Extrait choisi:
== == ==
Au cours de cette vie passablement agitée, en 1911, il se maria avec Angelina BELOFF (1884-1969) peintre Russe, dont il eut un fils qui mourut en bas âge. Par ailleurs il entretint une liaison pendant six ans avec la peintre Marie «Marevna» VOROBIEFF-STEBELSKA (1892-1984), avec qui il eut d’ailleurs une fille qu’il ne reconnut jamais.
En 1921, il retourna donc au Mexique et c’est justement de cette période dont nous parle l’auteur, en imaginant les lettres qu’Angelina BELOFF aurait écrit à son mari parti de l’autre côté de l’Atlantique.
== == ==
Données enregistrées:
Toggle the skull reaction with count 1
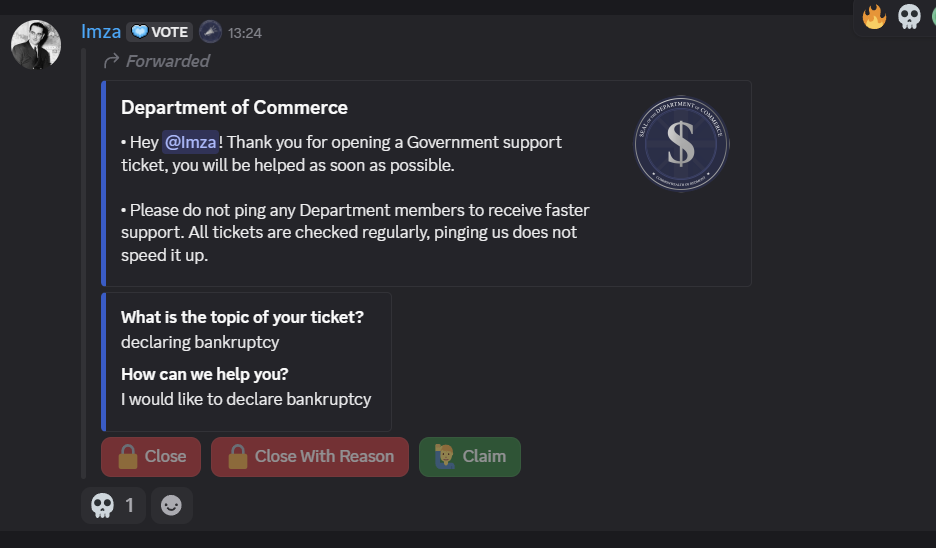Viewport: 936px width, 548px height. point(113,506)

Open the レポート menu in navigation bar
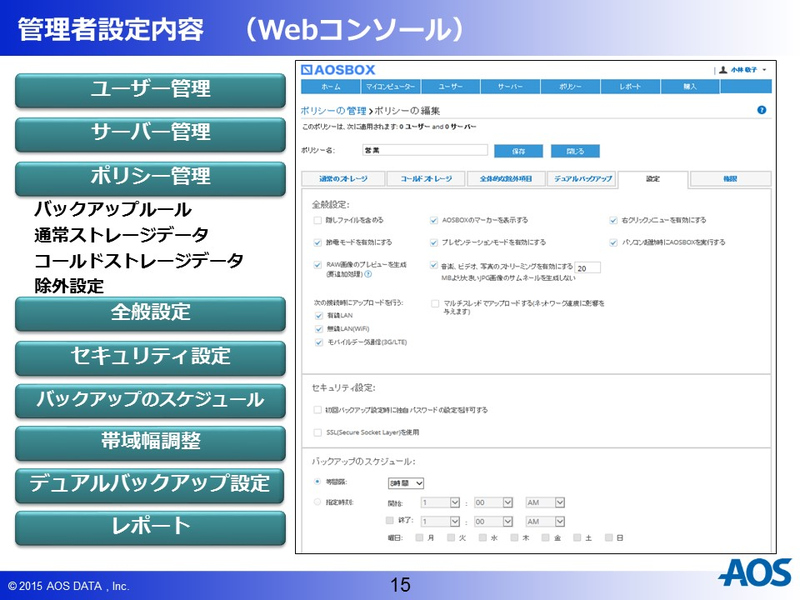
== == ==
Consignes de travail:
A - D'après l'extrait, pourquoi le mari d'Angelina Beloff se trouve-t-il « de l'autre côté de l'Atlantique » ? Répondez en une à trois phrases.
B - Transcrivez s'il vous plaît le passage de l'extrait allant de « Au cours de » jusqu'à « côté de l’Atlantique. ».
La liste ne joue aucun rôle dans ce travail.

Réponses aux consignes:
A - En 1921, il est retourné au Mexique et a laissé Angelina Beloff de l'autre côté de l'Atlantique. C'est de cette période que parle l'auteur, à travers les lettres qu'il imagine écrites par elle à son mari.

B -
Au cours de cette vie passablement agitée, en 1911, il se maria avec Angelina BELOFF (1884-1969) peintre Russe, dont il eut un fils qui mourut en bas âge. Par ailleurs il entretint une liaison pendant six ans avec la peintre Marie «Marevna» VOROBIEFF-STEBELSKA (1892-1984), avec qui il eut d’ailleurs une fille qu’il ne reconnut jamais.
En 1921, il retourna donc au Mexique et c’est justement de cette période dont nous parle l’auteur, en imaginant les lettres qu’Angelina BELOFF aurait écrit à son mari parti de l’autre côté de l’Atlantique.